Your objective:
Print the lines from the one containing "Task: Select the Anti-Fuse and PUF block" to the one containing "1568x609 pixels.", inclusive, reproducing each line exactly.

Material for this exercise:
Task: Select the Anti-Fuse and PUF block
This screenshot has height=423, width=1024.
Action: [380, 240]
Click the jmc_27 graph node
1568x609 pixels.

---

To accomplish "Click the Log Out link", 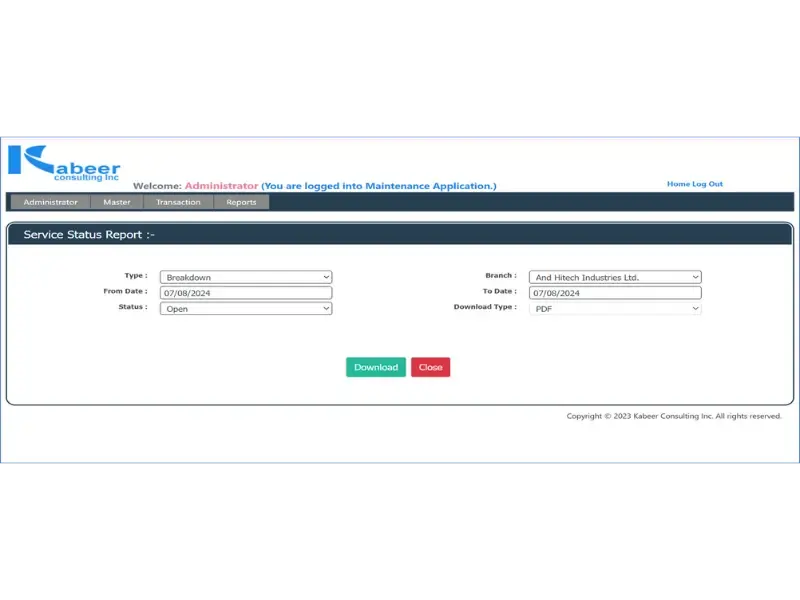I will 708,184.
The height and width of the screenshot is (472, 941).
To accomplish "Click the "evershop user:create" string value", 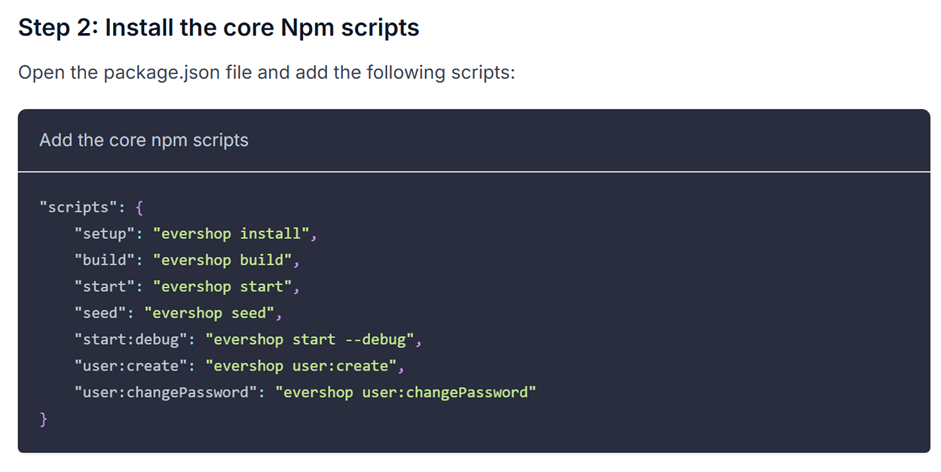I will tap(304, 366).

The response:
Task: Select the Anti-Fuse and PUF block
This screenshot has height=423, width=1024.
Action: [380, 240]
Click the jmc_27 graph node
1568x609 pixels.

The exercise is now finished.